DATASET EXCERPTS:
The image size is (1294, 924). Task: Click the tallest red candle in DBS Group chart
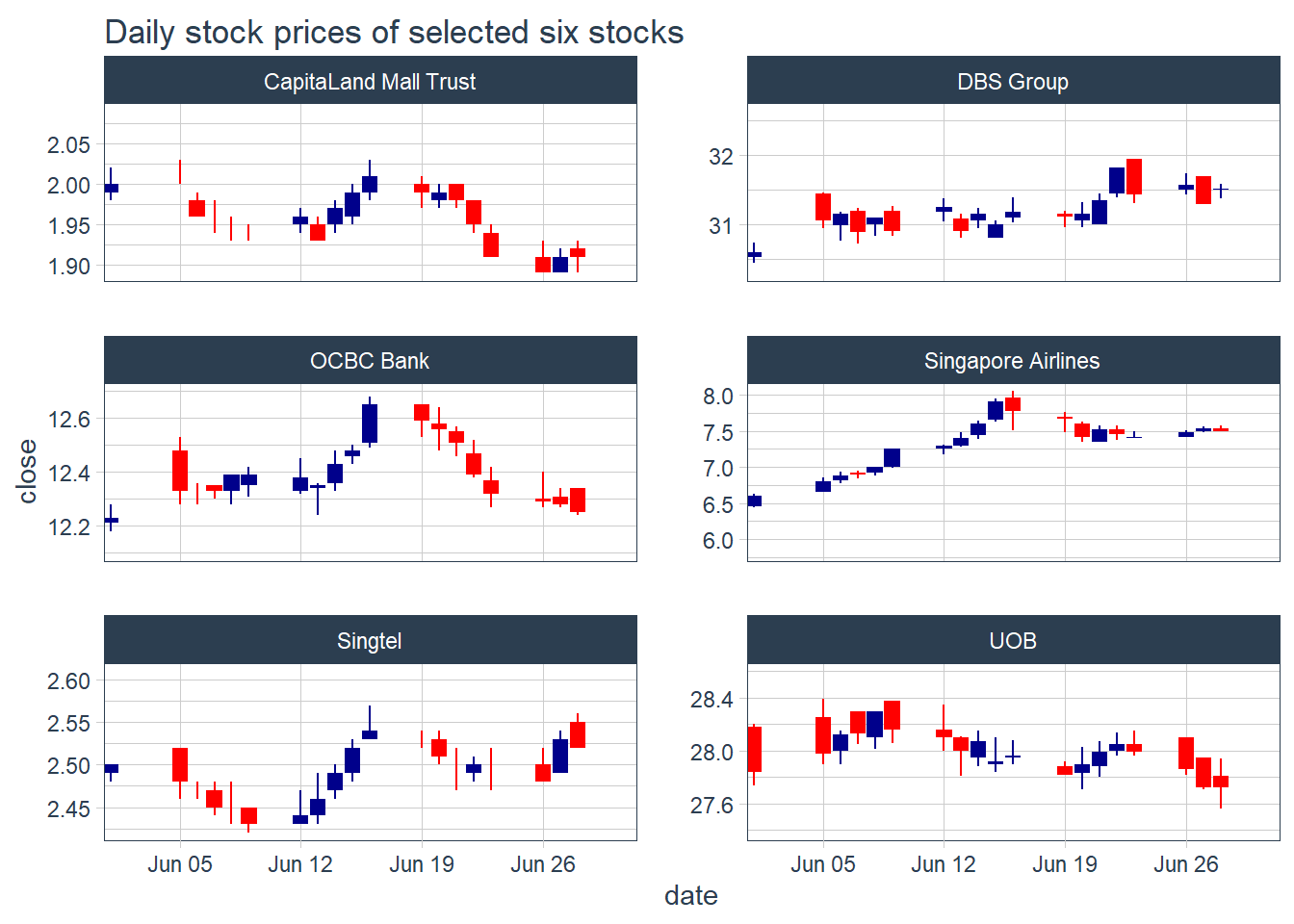point(1134,177)

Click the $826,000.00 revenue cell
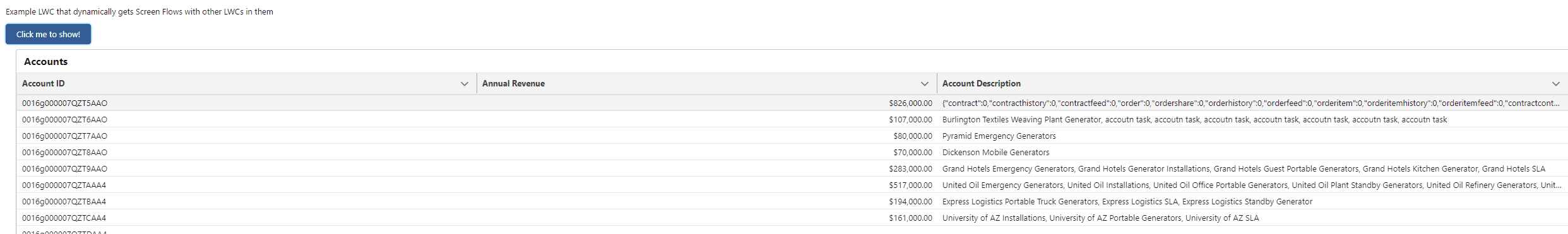tap(707, 103)
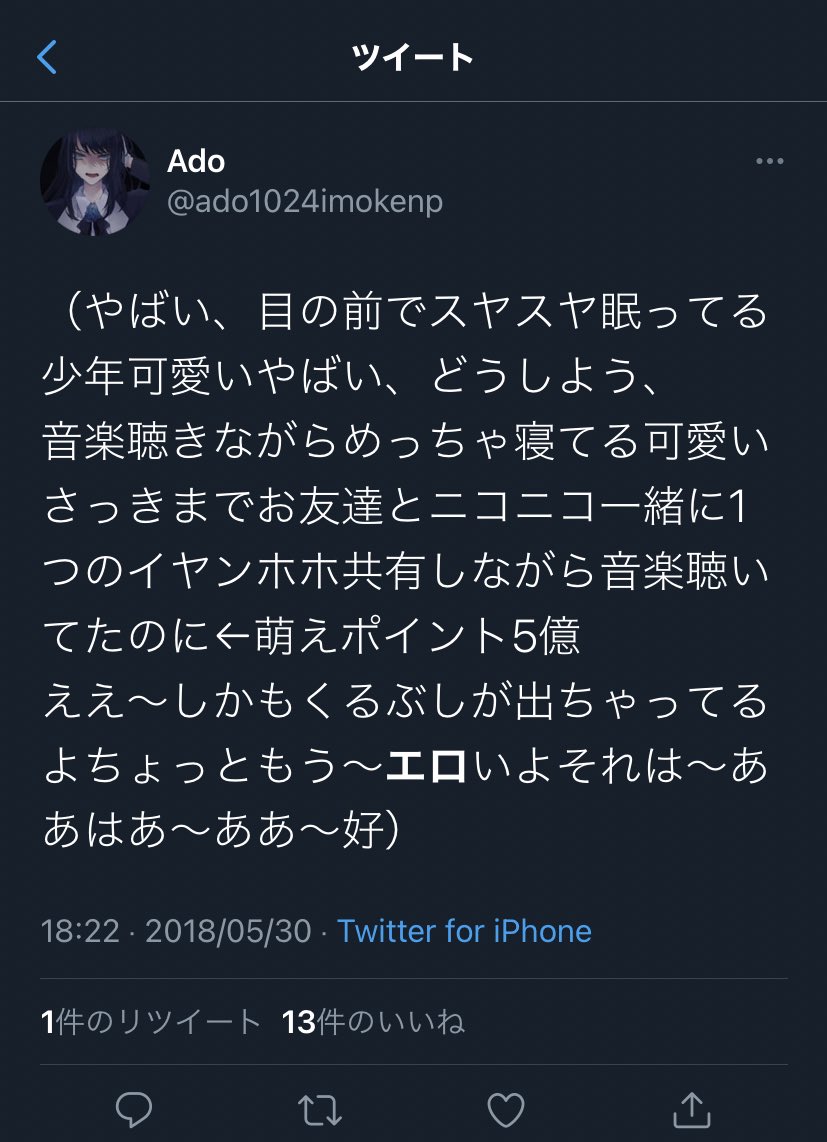Tap the 2018/05/30 date text
This screenshot has width=827, height=1142.
tap(228, 931)
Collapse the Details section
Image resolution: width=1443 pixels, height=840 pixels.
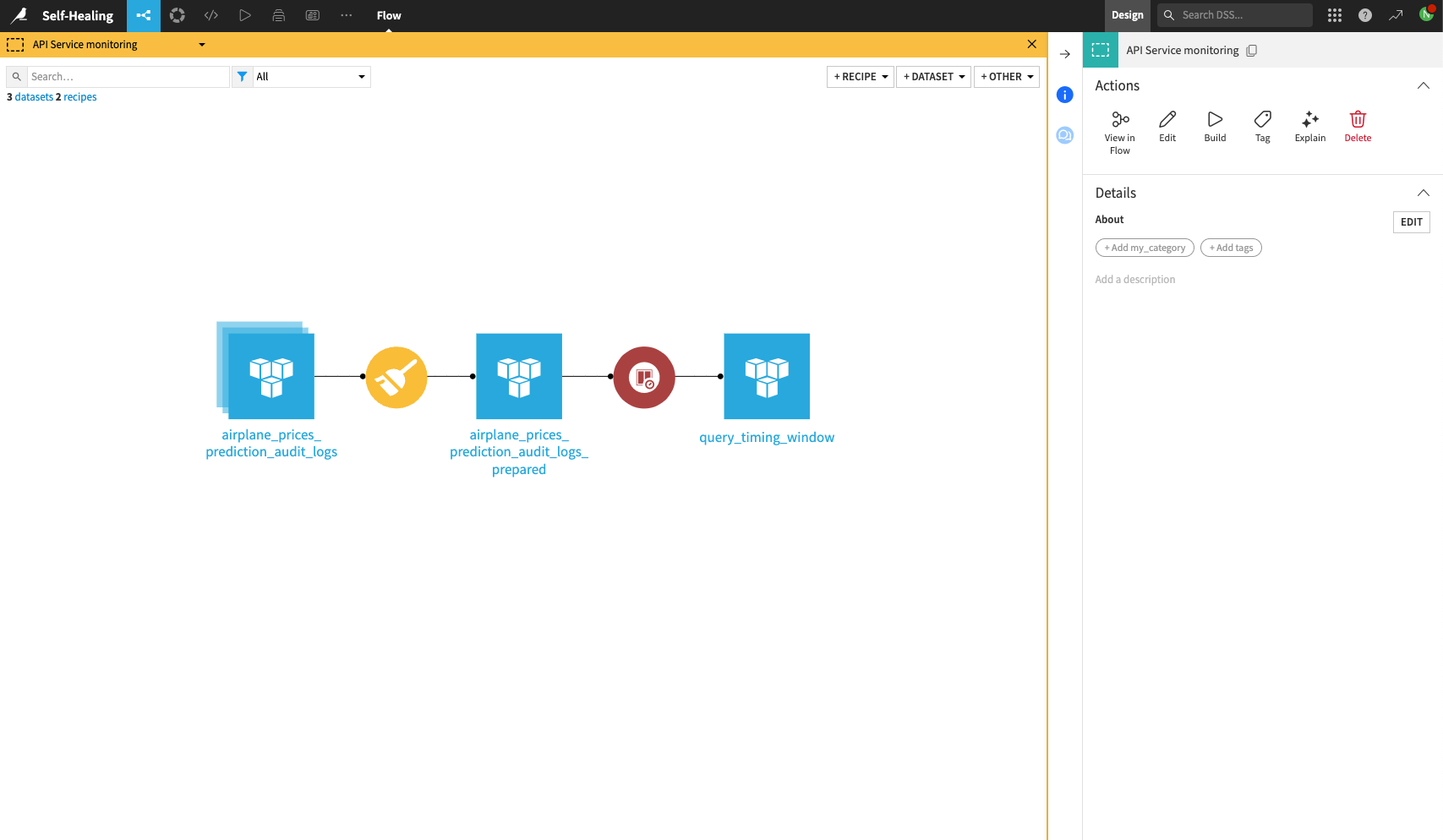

STATED PROBLEM: Could you rewrite the stretch of the material from the line containing "Click the $826,000.00 revenue cell" through the end of the material, replacing "Details" with "Summary" and changing nothing else? Leave the pictures out of your answer.

FULL RESPONSE:
Click the $826,000.00 revenue cell
tap(707, 103)
Tap the 2018/05/30 date text
This screenshot has width=827, height=1142.
tap(228, 931)
Collapse the Summary section
Image resolution: width=1443 pixels, height=840 pixels.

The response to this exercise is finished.